Sunday, July 1, 2018

The Long-Lost Secret Diary of the World's Worst Dinosaur Hunter by Tim Collins


Rating: WORTHY!

This is from an advance review copy for which I thank the publisher.

This was a highly amusing book aimed at middle-grade readers. It's also quite short. I can't speak for middle-graders, but it amused the heck out of me! It seemed a bit far-fetched at first, all the bad luck this young girl was having trying to find dinosaur bones in the USA. Her first set turned into a crumbled mess in storage. She found more at a different location, only to be held-up at gunpoint by masked bandits and the bones were taken, and so it went.

Despite the far-fetched nature of the tale, I was willing to let this slide because it was a children's book, but then this girl figures out her expedition is being sabotaged, which I thought was a pretty good twist. The story is amusing, and the girl is plucky and smart: just my kind of female main character. She's also very patient with her opportunistic and rather avaricious father. The book is educational. Periodically there's a section which talks about the bones she finds and what kind of dinosaur it was and so on, and so I really liked this. I mean, what's not to like, especially since it's very loosely based on a real female dino-hunter?
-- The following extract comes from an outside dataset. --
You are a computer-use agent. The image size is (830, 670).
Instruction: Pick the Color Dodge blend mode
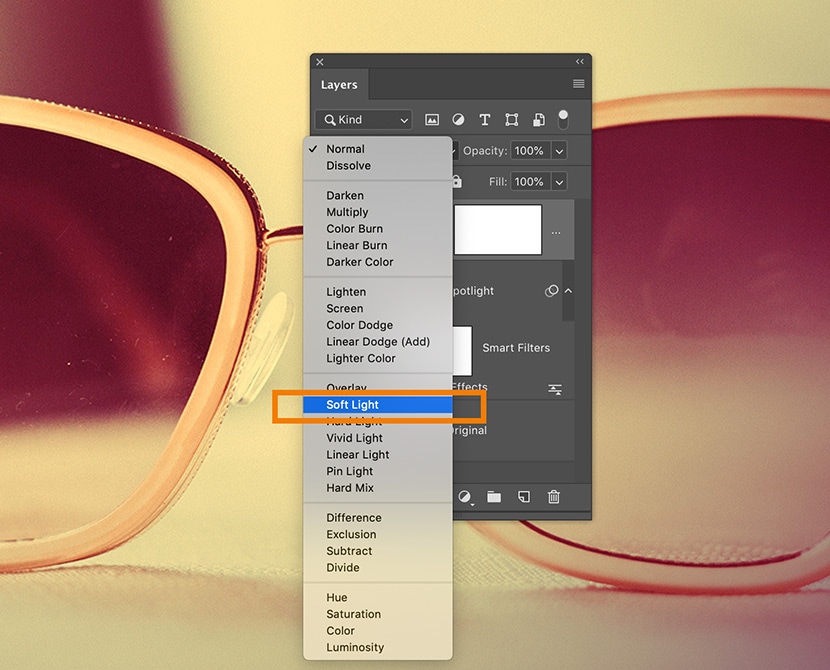359,325
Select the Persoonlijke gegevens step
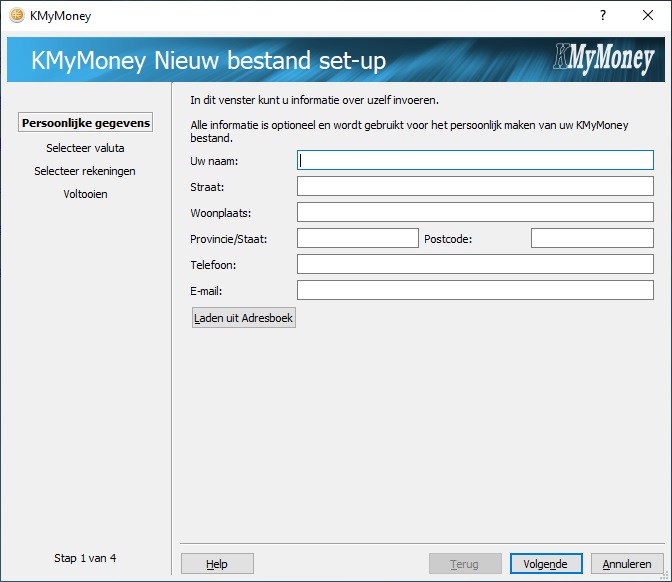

It seemed to me to be the perfect story for any middle-grader interested in dinosaurs or in science in general. I'd have liked it slightly better if the girl had shown that she knew that you don't just find random dino bones. You have to look in certain rock strata where the bones would have been fossilized, so that information would have been nice. The assumption here is that the fossil hunter who prepared her maps would have marked the right location to search, but a small clarification about rock strata would have been a nice addition. I liked that she consulted books, journals and maps to plan her forays. That was a good touch. Overall, I enjoyed this very much and I recommend it as a worthy read.